Because many residents of Colorado nursing homes meet the criteria of the population that COVID-19 has the most negative health impacts on, those who over age 60 with chronic medical conditions, long term care facilities are the perfect setting for dangerous communicable diseases to take hold. Administrative personnel must take expedient precautions to reduce the spread in common areas with shared resources, including staff members and equipment. Facilities should engage in the same practices used to decrease the spread of respiratory infections such as influenza. COVID-19 has most recently evolved from a virus spread in certain species of animals to a virus that can take host in humans and spread through coughing, sneezing and close contact between people.
Duty of care.
A duty of care is owed to residents of Colorado nursing homes in accordance with state and federal laws and nursing home abuse covers acts of negligence that cause, or exacerbate existing health conditions or place residents in danger. The constant flow of staff and visitors entering a facility increases risks of dangerous pathogens flowing into closed living quarters causing unintentional harm to residents. Elderly nursing home residents are vulnerable to dangerous complications of COVID-19, as many residents have weakened immune systems and frail bodies exacerbating the likelihood of increased breathing complications and the possibility of death. Deviations from facility cleanliness, staff hygiene and administrative infectious disease protocols could place a resident at risk and could be considered acts of unintentional negligence. If you, or a loved one suffered injury, or death from the mishandling of communicable disease protocols at a nursing home, or sustained exposure to other sick residents, you may be entitled to compensation from the facility where the illness originated. Contact a personal injury attorney who specializes in nursing home laws in Colorado.

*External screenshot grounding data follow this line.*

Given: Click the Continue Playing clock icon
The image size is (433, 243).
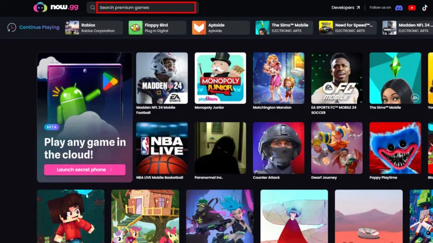Looking at the screenshot, I should (11, 27).
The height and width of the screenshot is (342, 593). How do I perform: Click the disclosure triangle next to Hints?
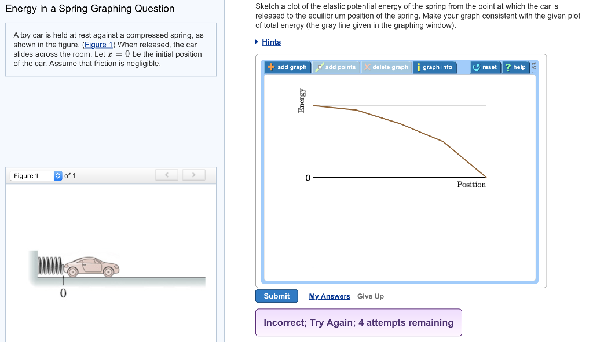(x=258, y=42)
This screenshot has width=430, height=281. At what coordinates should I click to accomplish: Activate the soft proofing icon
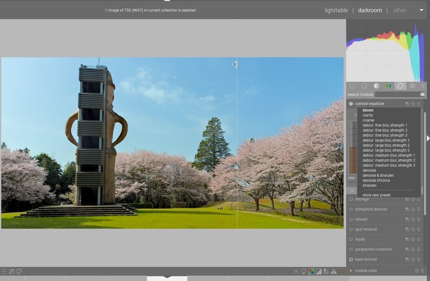[326, 271]
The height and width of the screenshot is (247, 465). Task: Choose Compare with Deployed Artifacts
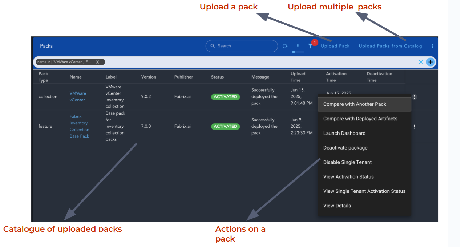coord(360,119)
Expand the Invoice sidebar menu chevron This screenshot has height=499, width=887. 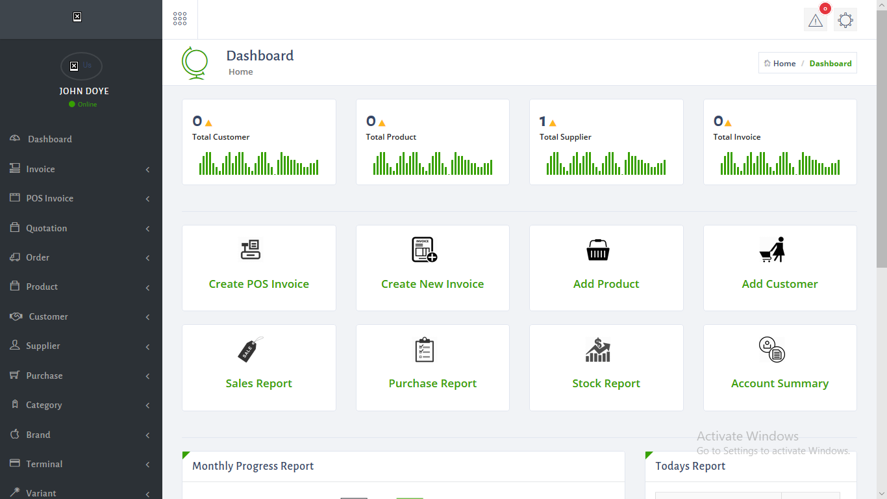pos(147,170)
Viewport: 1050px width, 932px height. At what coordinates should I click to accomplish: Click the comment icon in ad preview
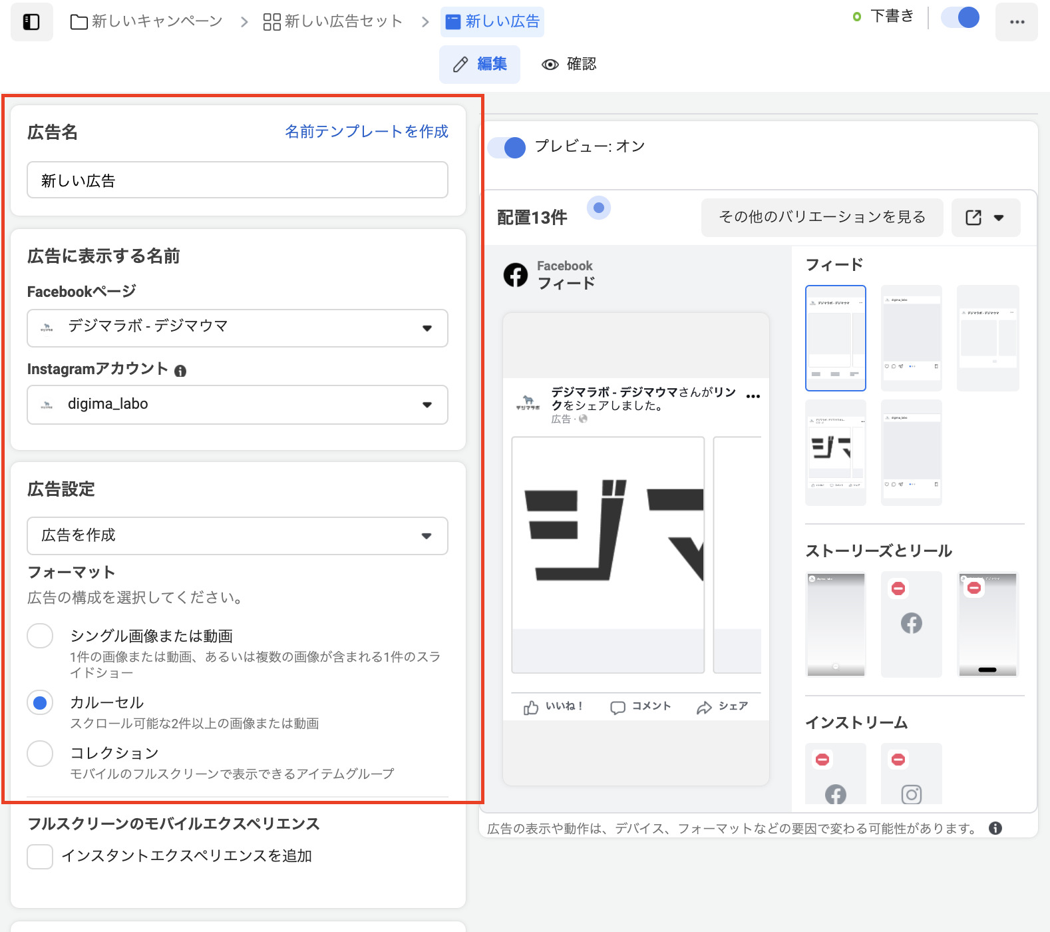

A wrongful death action can be brought forth in Colorado when a person’s death is caused as a direct result of neglect or carelessness by another party. Negligence would need to be proven. Infection control in nursing facilities is governed by the Department of Health and Human Services through state and federal laws and outlines situations when infected residents should be isolated away from healthy residents.
Statute of limitations.
The statute of limitations for wrongful death claims in Colorado is two years from the date of the decedent’s death, with reasonable support that a defendant’s negligence or intentional action played a role in causing the death.